Using the Student's T-test, we found the p-values between each of the clusters to find the similarity bewteen the clusters. T-testing requires one to understand the null hypothesis that two sample means are the same. If the p-value is closer to 1, we can accept the null hypothesis which means the mean of the clusters are similar.
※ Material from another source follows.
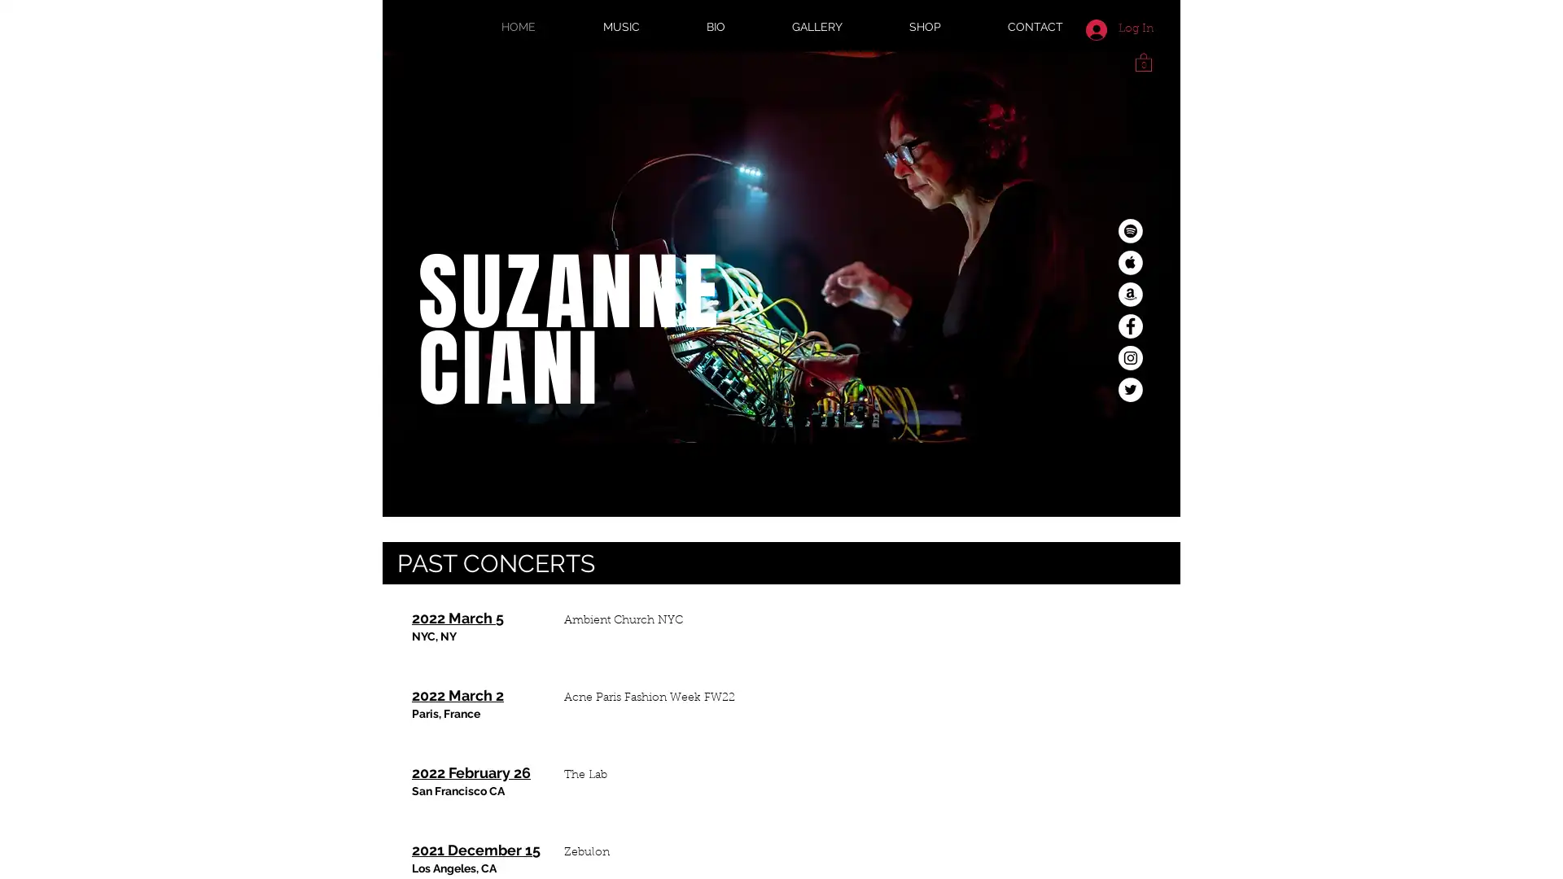 The image size is (1563, 879). Describe the element at coordinates (1118, 28) in the screenshot. I see `Log In` at that location.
Alternately, if the p-value is closer to 0, we can reject the null hypothesis, which means that the mean of the two clusters are NOT similar (they are different).


In [None]:
p = []
pl = {}

for i in c_list:
    for j in c_list:
        p.append(stats.ttest_ind(cf[i],cf[j]).pvalue[0])
    pl[i] = p
    p=[]
    
pl_df = pd.DataFrame(pl)
pl_df

Comparing a cluster to itself will be 1 (since the means are the same if you compare the same set), so we will drop those values by making them NULL or NaN.

In [None]:
for i in c_list:
    pl_df[i][i] = np.NaN
    
pl_df

In [None]:
# idxmax() will find the index of the maximum of that column/row
max = pl_df.idxmax()
# idxmin() will find the index of the minimum of that column/row
min = pl_df.idxmin()

In [None]:
for i in c_list:
    print('For Cluster',i,'the most similar Cluster is',max[i])

In [None]:
for i in c_list:
    print('For Cluster',i,'the most dissimilar Cluster is',min[i])

## Methodlogy

In this project, we will begin by extracting a list of all the neighborhoods within San Diego. Wikipedia has a list we can use, so we will parse out the raw HTML text of the website for our benefit using BeautifulSoup. Once the neighborhoods are extracted from the text, we will use Geocoder and the names of the neighborhood to find their latitude and longitude. 

Once we have the locations of each neighborhood, we will begin to work with our Foursquare API.